2) Chess: Using a chess engine, we analyzed 22 games of neophyte chess players, and found that the probability that any given move was good or excellent was .63. Treating chess moves as independent “coin-flips”, with .63 probability of making a good or excellent move on any given flip, we found that in a game of 75 moves, the probability of all good or excellent moves is approximately 2.67×10-15. Thus in order for a neophyte to have a .5 probability of playing one perfect game, they would have to play approximately 250 trillion games.
Pengrui Wang Summer 2016 (Summer Scholars Program)
“Characterizing the Direct Product of Directed Semi-Cycles”
Poster presented at April 2017 MAA MD-DC-VA sectional meeting.
For two directed graphs G and H, the direct product (or tensor product) GxH is a new directed graph such that:
1) The vertices of GxH are pairs of the form (u,v) such that u is a vertex from G and v is a vertex from H.
2) For two vertices (s,t) and (u,v) of GxH, there is an edge connecting these vertices if and only if there is an edge in G from s to u and an edge in G from t to v.
In this project we explored the direct products of directed graphs G and H where both G and H are directed semi-cycles (that is, a directed cycles with some edges “reversed”). We were able to find formulas for the components of GxH in the special case where one of the following occurs:
i) G is a directed cycle.
ii) At most one edge of each of G and H has been reversed.

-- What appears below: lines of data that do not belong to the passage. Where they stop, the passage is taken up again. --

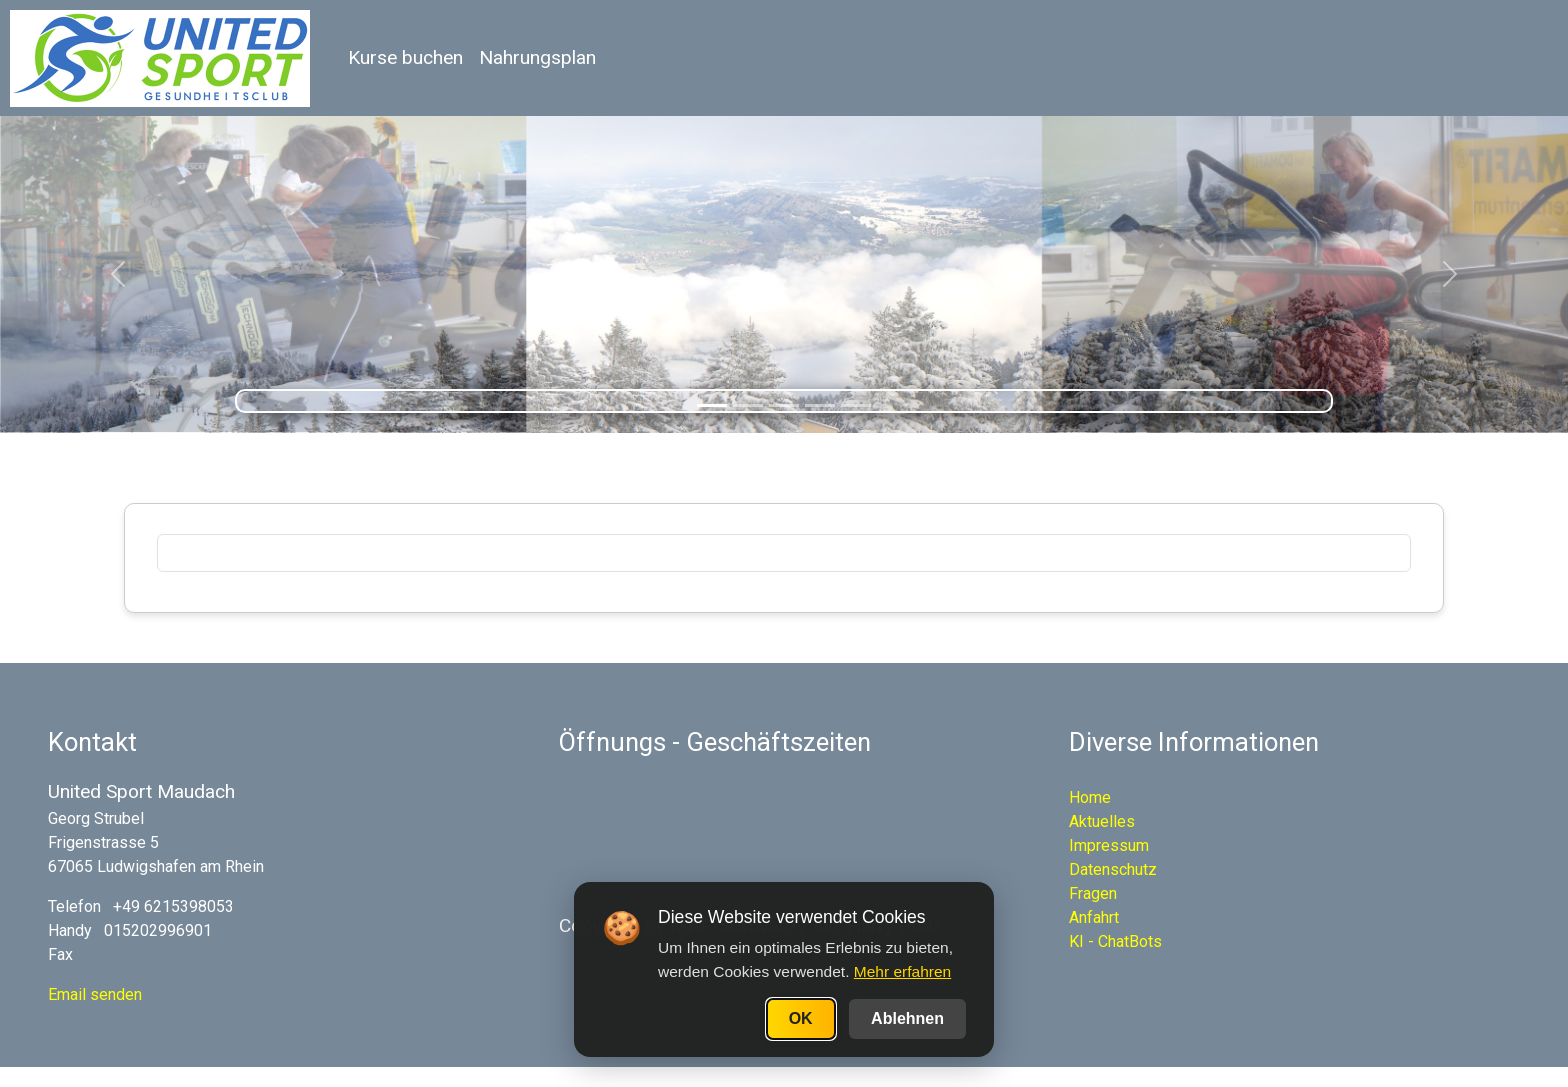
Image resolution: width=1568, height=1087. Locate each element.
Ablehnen (907, 1018)
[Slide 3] (784, 405)
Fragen (1093, 893)
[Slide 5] (856, 405)
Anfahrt (1094, 917)
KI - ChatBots (1115, 941)
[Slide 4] (820, 405)
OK (801, 1018)
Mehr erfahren (902, 971)
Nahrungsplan (537, 57)
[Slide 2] (748, 405)
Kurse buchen (405, 57)
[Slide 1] (712, 405)
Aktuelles (1102, 821)
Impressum (1109, 845)
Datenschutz (1113, 869)
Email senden (95, 994)
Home (1090, 797)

Jimmy Yau Fall 2015 (Fall/Winter term independent research project)
“Recognizing a Difference Quotient”
An article version of this project has been accepted (with revisions and currently resubmitted) for publication in Pi Mu Epsilon Journal.
For a function of two variables H(a,b), we ask the question of how to determine whether H is the difference quotient of some real function f(x). We developed three different tests to apply to a given H which could determine whether there exists such a function f. The first test detects whether H is the difference quotient of an analytic function. The second test detects whether H is the difference quotient of a differentiable function. The final test detects whether H is the difference quotient of an arbitrary real function.
Current Research Opportunities
If you are interested in discussing undergraduate research, come to my office (CSB 348) and we can chat about possibilities. I currently have undergraduate research projects to consider in the areas of:
Combinatorics and Complex Analysis
The level sets of the modulus of a complex analytic function can form complicated “figure-eights”, with many lobes. However the typical level set forms a single figure-eight. In earlier work, I counted the number of ways in which these figure- eights could be arranged with respect to each other (and this allowed me to compute the number of polynomials with a given list of critical values). In this project, you will repeat this work where the analytic function is now allowed to have one pole (so that the figure- eights may now have one lobe inside the other!). NOTE: No complex analysis knowledge is required for this project, only a willingness to draw many pictures, and work with some finite sums.
A star-shaped room is a room in which there is some single point where one may stand and see all points in the room (any rectangular room is one such example certainly, but also a room in the shape of a star!). In this project we will explore the geometry of the “heart of the star”, that is, the collection of all points in the room where one may stand and see the entire room. Some interesting questions: Must the heart of the star be convex? if not convex, then star-shaped? a polygon? If a polygon, how many edges can it have? What questions can you come up with?